Now, many, many years ago, when I was in school and we used pagers instead of cell phones and lit our cigarettes by rubbing two sticks together, I was the oldest amongst my high school and college friends. Naturally, this meant I was the first one to get my driver's license and the first one legally able to drink.
As great as that might sound, it did have its downsides. For instance, I spent many months as the unofficial chauffeur to a bunch of squealing teenage girls, shuttling everyone from school to the Burger King parking lot, which is where in our teenage wisdom, we decided was "the" place to be on Thursday night. This also meant I was the only one without a Whopper, since I spent all my money on gas, which cost an outlandish $1.50 a gallon!

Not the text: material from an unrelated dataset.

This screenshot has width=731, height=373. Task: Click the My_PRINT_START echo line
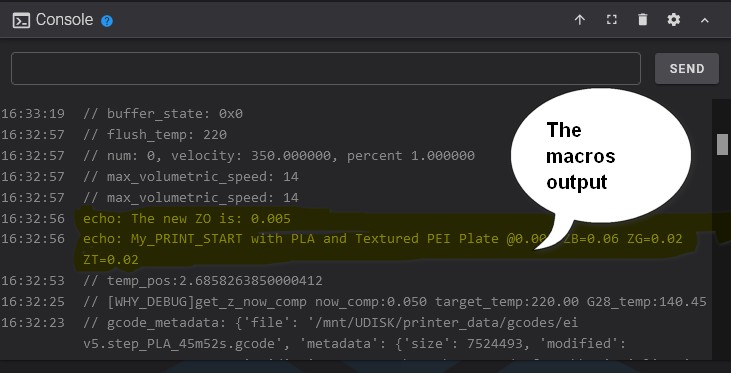tap(382, 249)
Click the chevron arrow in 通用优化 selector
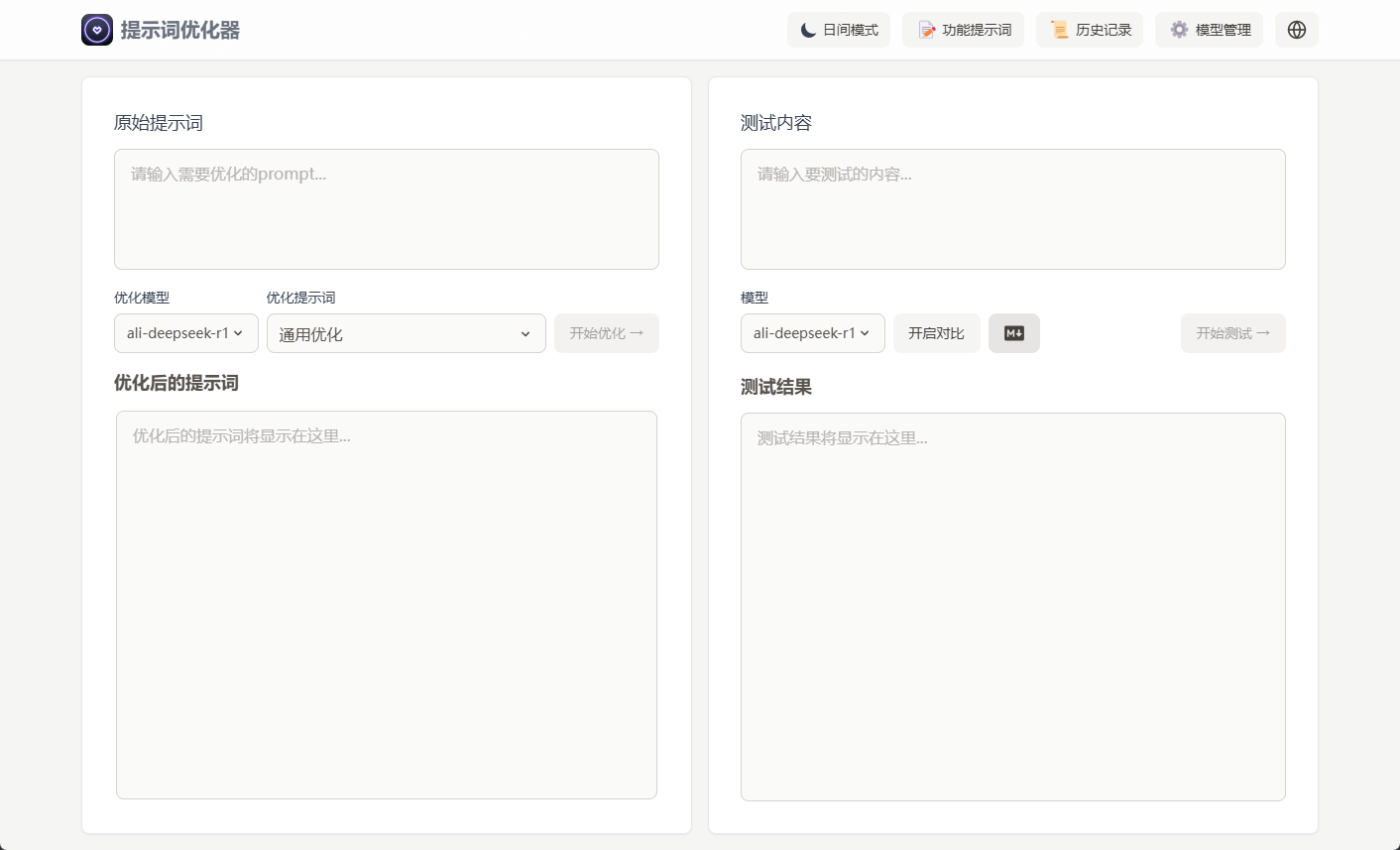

My older age also meant I spent an inordinately large amount of time in bar bathrooms, licking my "21 and Over" handstamp and then pressing it down on my 20-year-old friends' hands in the hopes it would rub off and they could also pass for 21. I also became insanely adept at slipping off club wristbands at will, which unfortunately does not translate into any actual marketable skill in the real world.
And now we cut to this year, when I was the first to turn 30. So considering one of my best friends just celebrated her 30th birthday this week, I feel it is only right that I pass on the knowledge I have gained since entering this decade of my life.
One of the first things you'll notice now that you are in Club 30 is that your body becomes involuntarily loud. For example, the other morning I went to hug my husband only to have my elbows crack like a whip ricocheting off a canyon wall. I can also make the exact same noise with my knees when I bend down, and my neck should I attempt to swivel it more than 30 degrees in any particular direction. According to my husband, who is 36, these are known among the wiser 30-somethings as the morning creaks.
You'll also notice that oldie radio stations are now suddenly playing the song you danced to at prom. Worse yet, that rapper you thought was so hardcore now has a reality TV show on VH1 with his family. And when you saw Lady Gaga in that meat dress, you didn't think "oh, how avant-garde." You thought, "man, now I'm hungry."
Speaking of hungry, your body now clings to every fat cell as though it is its last, even though it actually has tons of buddies. In fact, you can now gain weight just by dreaming about cheesecake.
Age 30 is also when the media decides to hit you with a barrage of reports about just how steeply your fertility has declined. Oh sure, you may say that it's probably much more likely that we are just noticing these reports more now. But I'm 99.8 percent sure the media has the birth dates of every childless woman in the United States, and as soon as they turn that golden number, they go into overdrive to pump out these stories.
"Hey chief, Mary Jones in Dallas just turned 30!"
"All right, team! You know what to do. Ace, I want that story on the increased risk of birth defects! Scoop, I need that editorial on how older women are selfishly forsaking motherhood for their careers! And Johnny, get me a graphic of shriveled and useless 30-year-old ovaries!"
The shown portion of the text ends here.